▶ _DATA ROWS_:

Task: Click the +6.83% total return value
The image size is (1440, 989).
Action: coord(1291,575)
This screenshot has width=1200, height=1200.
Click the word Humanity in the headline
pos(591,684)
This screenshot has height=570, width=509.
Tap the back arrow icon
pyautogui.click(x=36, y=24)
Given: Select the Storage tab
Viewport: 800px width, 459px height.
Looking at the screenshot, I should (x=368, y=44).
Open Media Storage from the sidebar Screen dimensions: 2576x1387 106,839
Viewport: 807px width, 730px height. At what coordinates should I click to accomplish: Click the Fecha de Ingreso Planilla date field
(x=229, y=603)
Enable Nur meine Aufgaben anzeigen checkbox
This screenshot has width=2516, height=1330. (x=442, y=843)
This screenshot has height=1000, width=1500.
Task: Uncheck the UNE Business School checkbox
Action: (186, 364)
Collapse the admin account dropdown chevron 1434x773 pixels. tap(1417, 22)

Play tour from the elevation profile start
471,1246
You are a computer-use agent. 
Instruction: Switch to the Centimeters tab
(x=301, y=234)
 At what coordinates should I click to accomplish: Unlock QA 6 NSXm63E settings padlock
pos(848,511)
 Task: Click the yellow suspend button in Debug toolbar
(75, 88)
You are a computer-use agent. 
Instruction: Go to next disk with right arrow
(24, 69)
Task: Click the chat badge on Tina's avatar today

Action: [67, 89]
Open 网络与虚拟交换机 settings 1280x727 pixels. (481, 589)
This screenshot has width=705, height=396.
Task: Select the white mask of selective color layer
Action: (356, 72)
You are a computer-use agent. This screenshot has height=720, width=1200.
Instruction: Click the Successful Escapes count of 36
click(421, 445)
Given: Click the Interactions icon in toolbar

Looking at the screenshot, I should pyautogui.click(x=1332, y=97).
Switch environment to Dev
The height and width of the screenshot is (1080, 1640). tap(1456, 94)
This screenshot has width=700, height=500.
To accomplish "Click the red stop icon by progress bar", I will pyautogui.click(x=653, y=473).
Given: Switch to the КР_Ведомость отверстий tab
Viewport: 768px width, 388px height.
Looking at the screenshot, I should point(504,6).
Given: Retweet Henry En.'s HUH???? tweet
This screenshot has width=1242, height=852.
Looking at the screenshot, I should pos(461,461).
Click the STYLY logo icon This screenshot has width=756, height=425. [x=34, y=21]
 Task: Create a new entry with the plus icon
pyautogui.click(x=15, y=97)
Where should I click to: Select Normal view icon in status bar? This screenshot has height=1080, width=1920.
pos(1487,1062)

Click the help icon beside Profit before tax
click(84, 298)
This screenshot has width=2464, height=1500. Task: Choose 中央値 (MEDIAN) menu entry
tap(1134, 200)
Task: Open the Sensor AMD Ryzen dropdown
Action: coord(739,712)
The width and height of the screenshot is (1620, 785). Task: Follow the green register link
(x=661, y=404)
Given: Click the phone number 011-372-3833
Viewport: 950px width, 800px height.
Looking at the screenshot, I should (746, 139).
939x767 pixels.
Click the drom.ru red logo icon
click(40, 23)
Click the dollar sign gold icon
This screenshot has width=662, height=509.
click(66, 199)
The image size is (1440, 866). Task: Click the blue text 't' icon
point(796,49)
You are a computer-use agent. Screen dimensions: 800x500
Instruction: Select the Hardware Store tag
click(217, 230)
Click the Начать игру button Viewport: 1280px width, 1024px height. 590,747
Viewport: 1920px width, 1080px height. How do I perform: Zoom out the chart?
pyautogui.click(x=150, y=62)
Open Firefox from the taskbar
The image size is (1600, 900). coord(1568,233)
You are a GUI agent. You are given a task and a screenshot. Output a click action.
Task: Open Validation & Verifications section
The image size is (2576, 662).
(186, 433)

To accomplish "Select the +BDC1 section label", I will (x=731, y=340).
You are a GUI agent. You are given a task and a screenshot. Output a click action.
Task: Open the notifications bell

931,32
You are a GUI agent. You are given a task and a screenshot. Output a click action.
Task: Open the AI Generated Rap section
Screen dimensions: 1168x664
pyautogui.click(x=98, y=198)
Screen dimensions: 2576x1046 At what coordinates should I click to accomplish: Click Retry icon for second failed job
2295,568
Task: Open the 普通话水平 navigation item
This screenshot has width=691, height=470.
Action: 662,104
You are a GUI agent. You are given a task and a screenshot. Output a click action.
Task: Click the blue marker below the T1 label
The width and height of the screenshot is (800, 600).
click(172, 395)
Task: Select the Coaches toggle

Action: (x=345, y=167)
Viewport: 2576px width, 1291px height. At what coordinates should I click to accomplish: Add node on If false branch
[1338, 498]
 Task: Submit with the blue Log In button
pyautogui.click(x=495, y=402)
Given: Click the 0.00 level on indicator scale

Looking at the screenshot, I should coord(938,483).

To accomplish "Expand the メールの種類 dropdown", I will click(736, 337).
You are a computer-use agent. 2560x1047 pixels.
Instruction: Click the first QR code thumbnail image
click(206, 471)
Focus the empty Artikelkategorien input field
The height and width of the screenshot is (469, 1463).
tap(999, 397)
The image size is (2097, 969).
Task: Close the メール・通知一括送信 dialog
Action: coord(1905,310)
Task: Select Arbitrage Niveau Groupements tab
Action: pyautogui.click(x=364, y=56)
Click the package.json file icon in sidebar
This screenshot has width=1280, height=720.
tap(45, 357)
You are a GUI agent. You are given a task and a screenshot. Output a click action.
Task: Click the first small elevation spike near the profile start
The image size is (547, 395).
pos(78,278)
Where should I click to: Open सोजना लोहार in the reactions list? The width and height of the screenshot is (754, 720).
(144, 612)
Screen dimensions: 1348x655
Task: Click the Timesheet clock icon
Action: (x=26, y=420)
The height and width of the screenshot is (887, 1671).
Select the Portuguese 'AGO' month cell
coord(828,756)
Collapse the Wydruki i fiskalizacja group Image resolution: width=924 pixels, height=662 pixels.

▶ _PROBLEM DESCRIPTION_: Give the entries from the line with "This screenshot has width=1200, height=1200." to the line with "Collapse the admin" as a numbered list, leaving out blank lines.

▶ _WRITTEN REPLY_:
1. This screenshot has width=1200, height=1200.
2. Click the word Humanity in the headline
3. pos(591,684)
4. This screenshot has height=570, width=509.
5. Tap the back arrow icon
6. pyautogui.click(x=36, y=24)
7. Given: Select the Storage tab
8. Viewport: 800px width, 459px height.
9. Looking at the screenshot, I should (x=368, y=44).
10. Open Media Storage from the sidebar Screen dimensions: 2576x1387 106,839
11. Viewport: 807px width, 730px height. At what coordinates should I click to accomplish: Click the Fecha de Ingreso Planilla date field
12. (x=229, y=603)
13. Enable Nur meine Aufgaben anzeigen checkbox
14. This screenshot has width=2516, height=1330. (x=442, y=843)
15. This screenshot has height=1000, width=1500.
16. Task: Uncheck the UNE Business School checkbox
17. Action: (186, 364)
18. Collapse the admin account dropdown chevron 1434x773 pixels. tap(1417, 22)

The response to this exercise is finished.